╔══

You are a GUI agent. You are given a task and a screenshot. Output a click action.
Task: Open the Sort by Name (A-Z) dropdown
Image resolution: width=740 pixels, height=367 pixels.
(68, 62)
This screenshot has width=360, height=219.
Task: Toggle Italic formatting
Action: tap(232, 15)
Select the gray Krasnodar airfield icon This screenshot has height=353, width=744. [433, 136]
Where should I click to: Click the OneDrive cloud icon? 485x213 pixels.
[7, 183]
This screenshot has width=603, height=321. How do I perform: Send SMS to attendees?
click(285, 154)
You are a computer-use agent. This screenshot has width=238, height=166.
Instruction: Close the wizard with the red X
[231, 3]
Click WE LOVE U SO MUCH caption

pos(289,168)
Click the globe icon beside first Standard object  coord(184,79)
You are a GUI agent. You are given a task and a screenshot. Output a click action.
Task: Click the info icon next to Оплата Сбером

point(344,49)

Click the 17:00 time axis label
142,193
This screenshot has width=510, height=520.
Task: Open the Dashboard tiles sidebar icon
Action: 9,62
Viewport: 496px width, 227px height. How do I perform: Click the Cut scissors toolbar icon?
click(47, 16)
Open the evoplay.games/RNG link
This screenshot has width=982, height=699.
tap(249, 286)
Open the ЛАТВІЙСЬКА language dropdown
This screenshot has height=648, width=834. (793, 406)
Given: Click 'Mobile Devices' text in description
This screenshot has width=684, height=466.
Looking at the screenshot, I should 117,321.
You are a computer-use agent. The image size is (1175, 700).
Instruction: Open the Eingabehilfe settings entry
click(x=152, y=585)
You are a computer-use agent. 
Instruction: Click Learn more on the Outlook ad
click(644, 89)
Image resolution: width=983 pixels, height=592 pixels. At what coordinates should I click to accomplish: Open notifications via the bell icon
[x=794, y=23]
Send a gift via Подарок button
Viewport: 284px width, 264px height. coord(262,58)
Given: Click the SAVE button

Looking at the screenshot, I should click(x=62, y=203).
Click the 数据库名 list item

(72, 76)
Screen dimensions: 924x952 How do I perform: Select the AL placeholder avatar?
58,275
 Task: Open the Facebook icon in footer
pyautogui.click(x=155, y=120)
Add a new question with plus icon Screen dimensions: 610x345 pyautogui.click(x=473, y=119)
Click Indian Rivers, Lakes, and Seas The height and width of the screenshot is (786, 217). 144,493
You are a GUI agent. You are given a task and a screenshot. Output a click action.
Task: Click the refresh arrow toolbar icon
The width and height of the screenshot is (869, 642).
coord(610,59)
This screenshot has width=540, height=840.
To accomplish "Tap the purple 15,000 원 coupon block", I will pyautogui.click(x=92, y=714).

╚══

* PROBLEM *
Please let your answer be exactly the lines from the one holding "Task: Click the refresh arrow toolbar icon" through the last line of the entries above, both ends included.

* EXPECTED OUTPUT *
Task: Click the refresh arrow toolbar icon
The width and height of the screenshot is (869, 642).
coord(610,59)
This screenshot has width=540, height=840.
To accomplish "Tap the purple 15,000 원 coupon block", I will pyautogui.click(x=92, y=714).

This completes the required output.